Hurricane v. Kanover, Ltd.

651 P.2d 1218, 1982 Colo. LEXIS 705
CourtSupreme Court of Colorado
DecidedOctober 12, 1982
Docket81SA298
StatusPublished
Cited by192 cases

This text of 651 P.2d 1218 (Hurricane v. Kanover, Ltd.) is published on Counsel Stack Legal Research, covering Supreme Court of Colorado primary law. Counsel Stack provides free access to over 12 million legal documents including statutes, case law, regulations, and constitutions.

Bluebook
Hurricane v. Kanover, Ltd., 651 P.2d 1218, 1982 Colo. LEXIS 705 (Colo. 1982).

Opinion

LOHR, Justice.

The plaintiff, J. “Al” Hurricane (Hurricane), appeals from a judgment of the Arapahoe County District Court in litigation arising out of the occupancy of an apartment by Hurricane under a lease from Kanover, Ltd. (Kanover). After Hurricane presented his ease, the trial court dismissed his complaint against Kanover for interference with the quiet enjoyment of the apartment, outrageous conduct, and intentional or reckless infliction of emotional distress.
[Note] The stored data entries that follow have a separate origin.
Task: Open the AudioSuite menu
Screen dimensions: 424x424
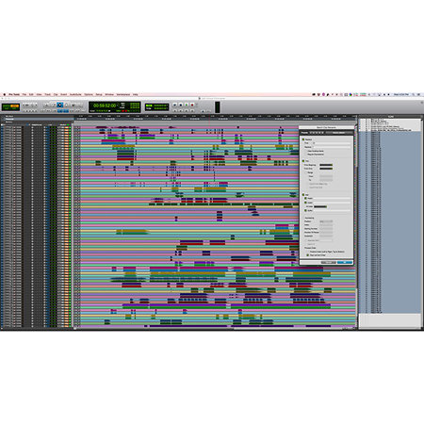Action: click(x=75, y=94)
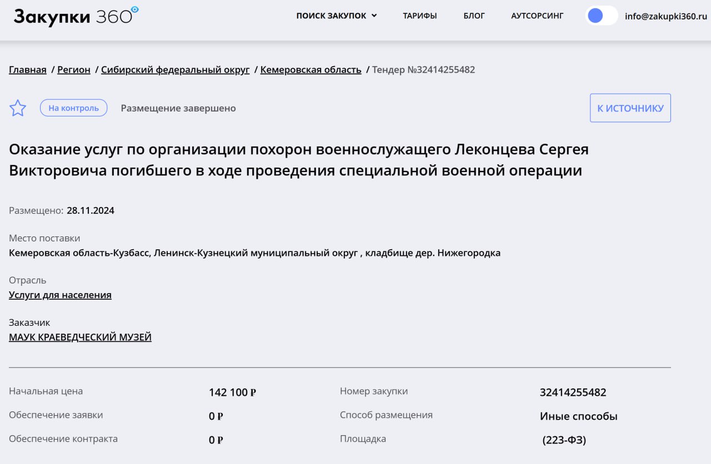Image resolution: width=711 pixels, height=464 pixels.
Task: Toggle the theme switch in header
Action: click(x=602, y=16)
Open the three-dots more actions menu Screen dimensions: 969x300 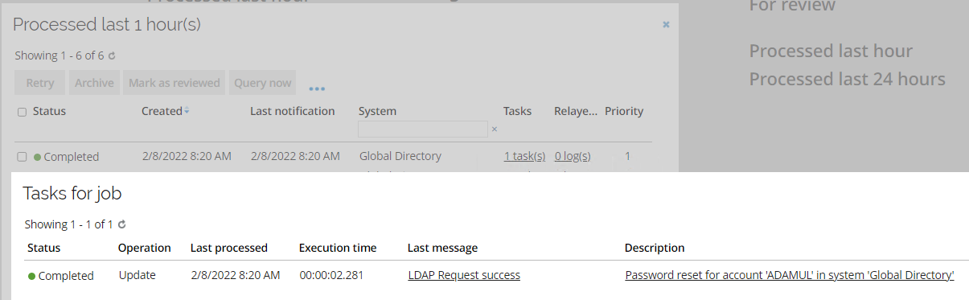(317, 88)
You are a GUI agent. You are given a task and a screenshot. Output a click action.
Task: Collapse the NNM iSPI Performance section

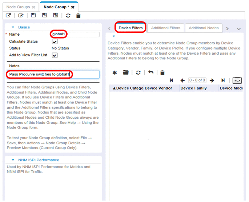[x=13, y=160]
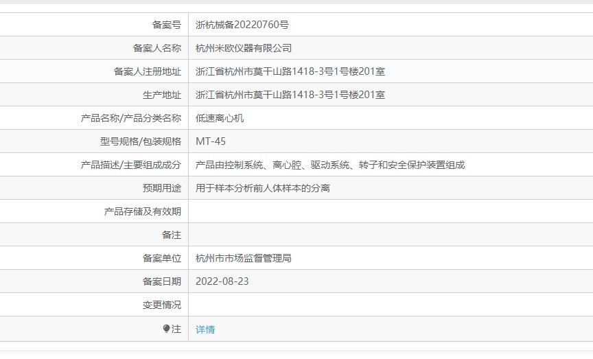Click the 详情 link
The width and height of the screenshot is (593, 359).
(x=205, y=329)
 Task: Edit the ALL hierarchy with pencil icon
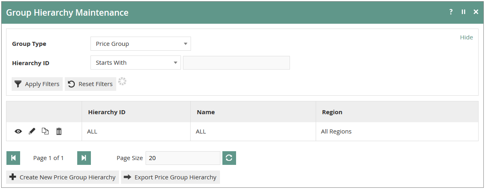coord(32,131)
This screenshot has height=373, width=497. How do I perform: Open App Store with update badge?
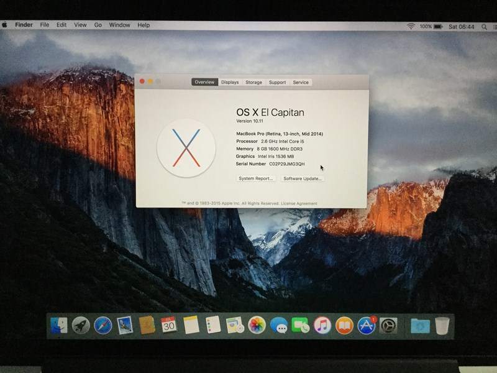(x=367, y=325)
At that same time the court granted judgment for Kanover on its counterclaim for possession of the apartment, past due rent, and costs. We affirm the judgment.
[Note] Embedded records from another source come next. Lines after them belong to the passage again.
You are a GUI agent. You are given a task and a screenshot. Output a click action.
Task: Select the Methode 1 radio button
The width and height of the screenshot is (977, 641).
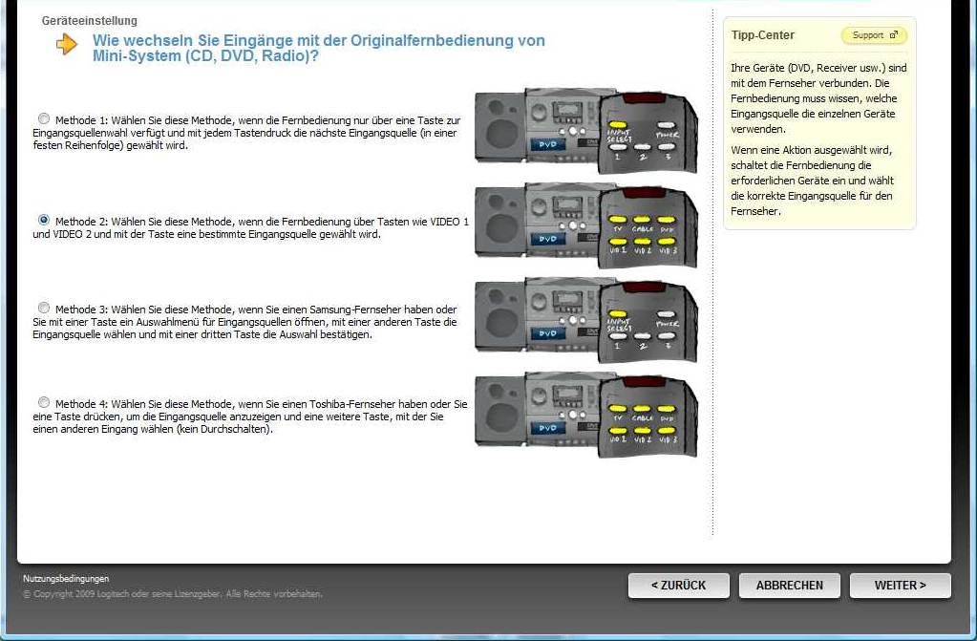(44, 119)
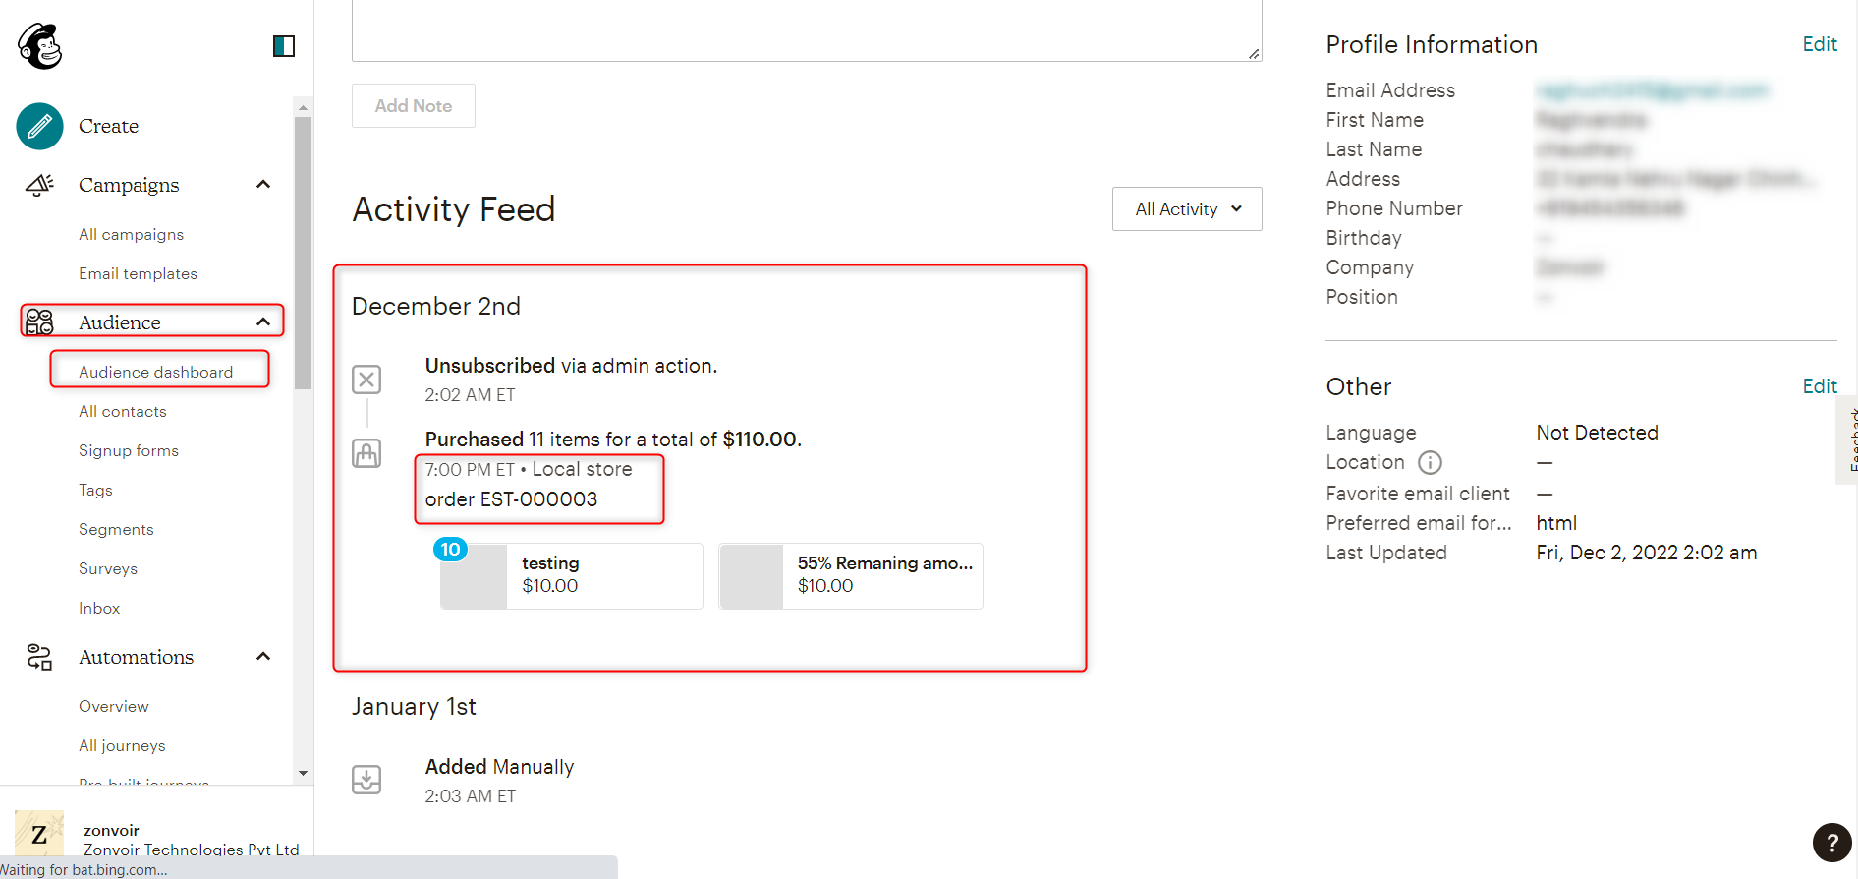Edit the Profile Information

(1819, 44)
Hurricane leased an apartment from Kanover for a term beginning in February 1979 and ending in June of that year. He continued in possession after the end of the term and so became a tenant from month to month under the provisions of the lease. Kanover decided to terminate the tenancy effective July 31, 1979, and served Hurricane with an appropriate notice to quit and demand for possession of the premises. See sections 13 — 40-107 and -108, C.R.S.1973 (1981 Supp.). Hurricane did not leave, so Kanover commenced an unlawful detainer action in Arapahoe County Court under the forcible entry and detainer statute to obtain possession. See section 13-40-101 to -123, C.R.S.1973 (1981 Supp.). Shortly thereafter, Hurricane brought suit against Kanover in Arapahoe County District Court, alleging that Kanover attempted to increase Hurricane’s rent and brought the unlawful de-tainer action for the overriding purpose of retaliating against Hurricane “for the exercise of his constitutional rights of free speech and free association with respect to assisting and advising other tenants about their complaints against [Kanover], his ad *1220 vocacy of the rights of the tenants in the [apartment] complex, and his advocacy of the rights of tenants generally.” Hurricane also claimed that Kanover’s actions had the effect of discriminating against him based on his Arabic national origin, his total respiratory disability, and his status as a divorced person having visitation rights with his minor child. Asserting as well that Kan-over interfered with his quiet enjoyment of the apartment by frequent rule changes, effective exclusion of his child from use of the swimming pool, and harassment, Hurricane sought damages for outrageous conduct and intentional and reckless infliction of emotional distress.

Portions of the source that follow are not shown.